Texte fourni >>
━━━
Dans le débat nécessaire avec
les courants et les mouvements de l’écologie radicale,
comme les « objecteurs
de croissance »
qui se disent anti-productivistes et pour la décroissance,
il est tout à fait légitime de partir de leur critique
radicale d’un certain mode de vie qui est effectivement la
conséquence du productivisme engendré par l’anarchie
capitaliste. Mais ce que nous pouvons leur apporter dans
le débat c’est leur montrer la nécessité de pousser leurs
analyses jusqu’à la compréhension plus globale des
contradictions internes du capitalisme, qui en font n’ont
pas tant un mode de production productiviste mais surtout
un mode de production incontrôlable par la raison, car
incapable de la moindre planification sur le long terme.
━━━
Extrait de données >>
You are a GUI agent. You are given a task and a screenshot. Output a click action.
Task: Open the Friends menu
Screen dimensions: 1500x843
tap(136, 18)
━━━
Consignes d'exercice >>
**1)** Relevez, sans doublon, chacune des formes de mots construites sur la racine « product- » qui figurent dans le texte sur la décroissance.
**2)** Poursuivez le texte sur l'écologie radicale et la décroissance à partir de sa dernière phrase.

Corrigé >>
**1)** anti-productivistes, productivisme, production, productiviste

**2)**
La principale différence
d’approche que nous avons avec ces courants est qu’en ne
liant pas leur combat à une critique du capitalisme, ils
ne peuvent formuler d’autres solutions que celles passant
par une remise en cause des comportements individuels,
d’un certain mode de vie, avec au mieux la volonté de
vivre en marge de la société capitaliste. D’où leur
absence de volonté de rechercher comment articuler le
combat écologique et la lutte des classes, d’où l’absence
d’une remise en cause du capitalisme qui reste finalement
pour eux un horizon indépassable.
Et ce n’est pas aider à la
clarification de ce débat important que de faire semblant
que les deux approches soient complémentaires, qu’il
s’agirait d’être à la fois anticapitaliste et
anti-productiviste pour reprendre l’expression du camarade
Corcuff lors du deuxième Contre-Grenelle,
« Non au capitalisme vert »,
organisé par le journal La
Décroissance en
mai dernier à Lyon… en parlant même de la révolution
culturelle anti-productiviste que les anticapitalistes
devraient faire.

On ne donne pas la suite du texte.